Gothic Clocks to Lantern Clocks
Short Duration Clocks & Rural Clocks 1480-1800
by John Robey
ENLARGED & REVISED 2nd EDITION
The earliest mechanical clocks were installed in European churches and other public buildings, often with astronomical displays. By the fourteenth century small clocks for domestic use became more widespread, initially as simple timepieces or alarms. These developed into elaborate iron based on Gothic styles of architecture, with painted iron dials, and usually striking the hours on a bell, or even also the quarter hours. These clocks were bought by the wealthy throughout Europe, including Britain,
By the start of the seventeenth-century English clockmakers developed the lantern clock, made mostly of brass with engraved dials, to replace Continental iron clocks, which had become old fashioned and unreliable. The focus of clockmaking then shifted from Germany to England.
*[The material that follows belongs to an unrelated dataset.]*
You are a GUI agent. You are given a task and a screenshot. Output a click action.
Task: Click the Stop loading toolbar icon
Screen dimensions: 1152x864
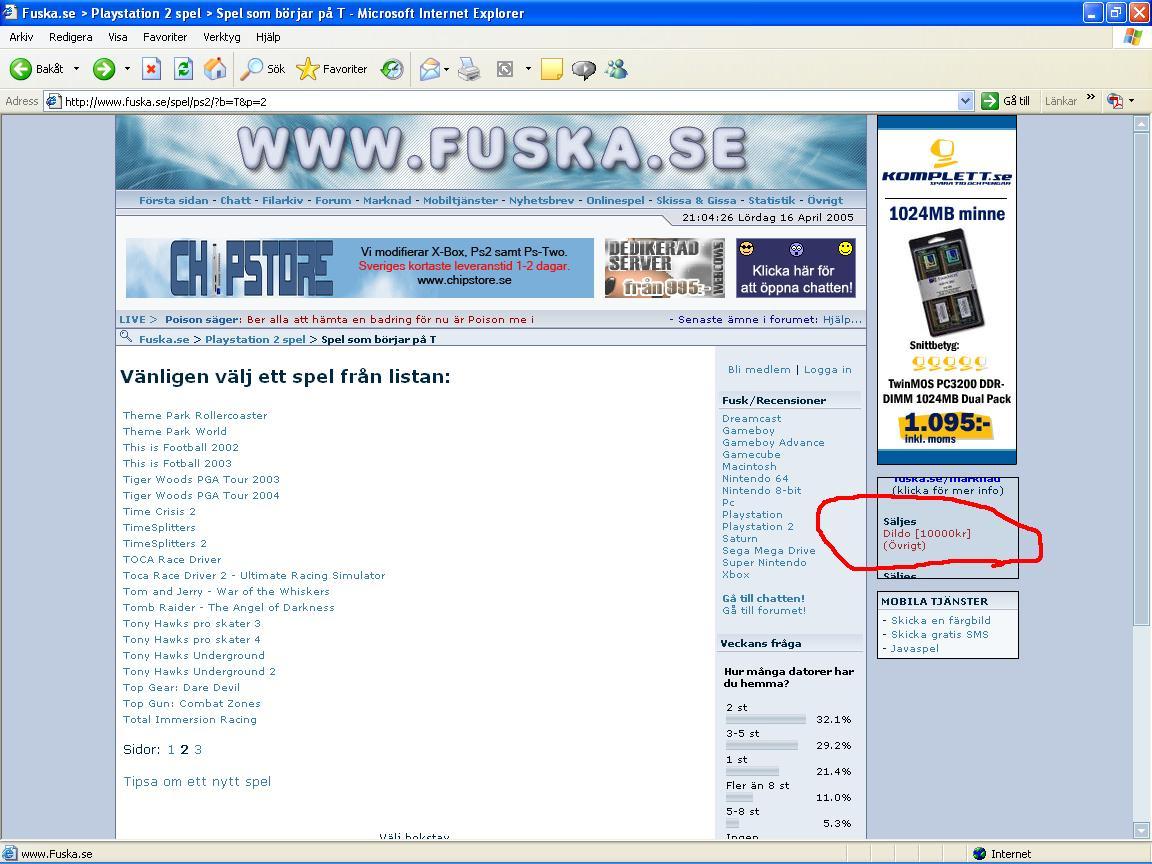pos(151,69)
Iron clocks were still made, especially for the less well-to-do, and continued as rural clocks until the early nineteenth century.
While Gothic clocks and early lantern clocks are widely studied and collected, less attention has been paid to later rural and short duration clocks, with little information in print. Gothic Clocks to Lantern Clocks remedies
this by discussing a wide range of clocks, many of them being unique examples or having unusual and interesting features, many of which are quite different to those of English clocks. Since they are mostly unsigned, regional technical characteristics have to be used to establish their origins, and there is an emphasis on constructional and technical features, while not neglecting the design of their dials.
This enlarged and revised 2nd edition has an introductory chapter discusses the three main types of Gothic clock, details and variations of strip frames and posted frames, wheels, hour and quarter striking, bells and dials. Five chapters describe and illustrate twenty-six Germanic clocks, thirteen Italian clocks, fourteen French and Flemish clocks, twenty-two English clocks and four Swedish clocks. Each has up to thirty colour illustrations, as well as wheel counts and dimensions. Restorations, reproductions, replicas and fakes are also discussed, followed by eight appendixes, an annotated bibliography and an index.
With almost 2,000 full-colour illustrations, most of them taken specially for this book, and with much technical and other information never before published, this book sets a new standard in horological publishing.
Contents
Chapter 1 Introduction to Short-Duration Clocks & Rural Clocks
Chapter 2 Germanic Clocks
Chapter 3 Italian Iron Clocks & Lantern Clocks
Chapter 4 Iron Clocks & Lantern Clocks from France
& the Low Countries
Chapter 5 English Lantern Clocks & Thirty-Hour Clocks
Chapter 6 Swedish Iron Clocks
Chapter 7 Modernizations, Restorations, Reproductions & Fakes
Appendix A Early Horological Illustrations
Appendix B The Invention of Warned Striking
Appendix Ba Alleged Precursor English Lantern Clocks
Appendix Bb Hybrid Iron & Brass English Lantern Clocks
Appendix C English Lantern Clocks with an Original Balance
Appendix D An Italian Treatise on Clocks, 1665
Appendix E Going Train & Striking Train Calculations
Appendix F Faces of Time
Annotated Bibliography
Index
The author
John Robey has written numerous articles in Antiquarian Horology, Horological Journal and Clocks magazine on a wide range of horological subjects, and is also the author of The Longcase Clock Reference Book. For his contributions to horological research, writing and publishing he was awarded the British Horological Institute’s Barratt Silver Medal in 2007 and an HonFBHI in 2022.